SBのファーストアクションの収益性は、左にいるBBが誰かに大きく左右される。BBがタイトでほとんど3ベットしないなら、SBは広くオープンしてよい。反対にBBがフラットコールを多くし、フロップ以降も継続してプレッシャーをかけるタイプ、または3ベットで頻繁に打ち返してくるタイプなら、SBの自動スティールはすぐに逆利用される。
SBでアクション前に確認する5項目
BBが強いプレイヤーなら、SBでハンドを減らすことは敗北ではない。不利な席で無理に戦わないことも実力だ。反対にBBが過度に受動的なら、SBはゲーム内で最も簡単にチップを回収できる地点になり得る。
SBがコールでフロップを見たなら、ほとんどの場合レンジ優位はオープンレイザーにある。それなのに弱いプレイヤーほど、「自分のトップペアを守らなければならない」「ドローを安く見せてはいけない」という理由でドンクベットを頻繁に行う。
問題は、SBのドンクベットがレンジをあまりにも透明にしてしまう点だ。
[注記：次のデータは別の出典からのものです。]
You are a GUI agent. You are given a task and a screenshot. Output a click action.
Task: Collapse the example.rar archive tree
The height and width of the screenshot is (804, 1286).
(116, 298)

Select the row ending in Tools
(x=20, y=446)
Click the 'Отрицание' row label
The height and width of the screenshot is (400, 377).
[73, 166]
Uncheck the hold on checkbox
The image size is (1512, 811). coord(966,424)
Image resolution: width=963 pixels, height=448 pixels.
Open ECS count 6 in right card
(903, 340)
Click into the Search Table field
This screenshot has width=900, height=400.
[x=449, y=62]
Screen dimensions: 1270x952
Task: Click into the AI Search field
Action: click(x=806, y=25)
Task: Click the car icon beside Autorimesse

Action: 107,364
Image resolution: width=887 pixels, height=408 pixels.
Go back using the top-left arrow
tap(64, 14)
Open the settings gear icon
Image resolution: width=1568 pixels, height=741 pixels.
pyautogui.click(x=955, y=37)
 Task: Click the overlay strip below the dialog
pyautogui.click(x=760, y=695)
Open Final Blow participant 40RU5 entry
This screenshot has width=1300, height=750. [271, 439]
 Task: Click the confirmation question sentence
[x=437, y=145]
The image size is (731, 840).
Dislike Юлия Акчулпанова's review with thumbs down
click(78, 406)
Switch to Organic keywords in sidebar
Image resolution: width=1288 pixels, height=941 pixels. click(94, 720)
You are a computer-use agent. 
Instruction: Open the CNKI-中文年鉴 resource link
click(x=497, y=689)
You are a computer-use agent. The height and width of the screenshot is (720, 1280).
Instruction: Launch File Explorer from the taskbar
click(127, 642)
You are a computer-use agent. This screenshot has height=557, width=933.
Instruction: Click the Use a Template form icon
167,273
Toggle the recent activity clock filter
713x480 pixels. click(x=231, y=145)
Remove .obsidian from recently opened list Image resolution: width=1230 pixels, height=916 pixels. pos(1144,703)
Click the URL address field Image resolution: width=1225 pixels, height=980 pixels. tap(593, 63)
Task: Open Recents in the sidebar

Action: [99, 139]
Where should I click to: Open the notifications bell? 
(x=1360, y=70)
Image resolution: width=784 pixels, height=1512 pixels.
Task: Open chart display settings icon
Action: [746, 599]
強いハンドはチェックレイズとして残すべきで、中程度の強さのハンドはチェックコールでポットをコントロールすべきであり、弱いハンドにはチェックフォールドが必要だ。すべてを先打ちのベットで解決しようとすると、相手は簡単にレイズしたり、コール後にターンでプレッシャーをかけたりできる。
SB戦略は派手である必要はない。第一に、全員がフォールドしたらBBを頻繁に攻撃する。第二に、レイズを受けたときにBBのように広くディフェンスしない。第三に、続行するハンドはコールより3ベット中心で構成する。第四に、左のBBの傾向に応じてオープン幅を調整する。第五に、フロップのドンクベットで簡単にポットを取ろうとする習慣を捨てる。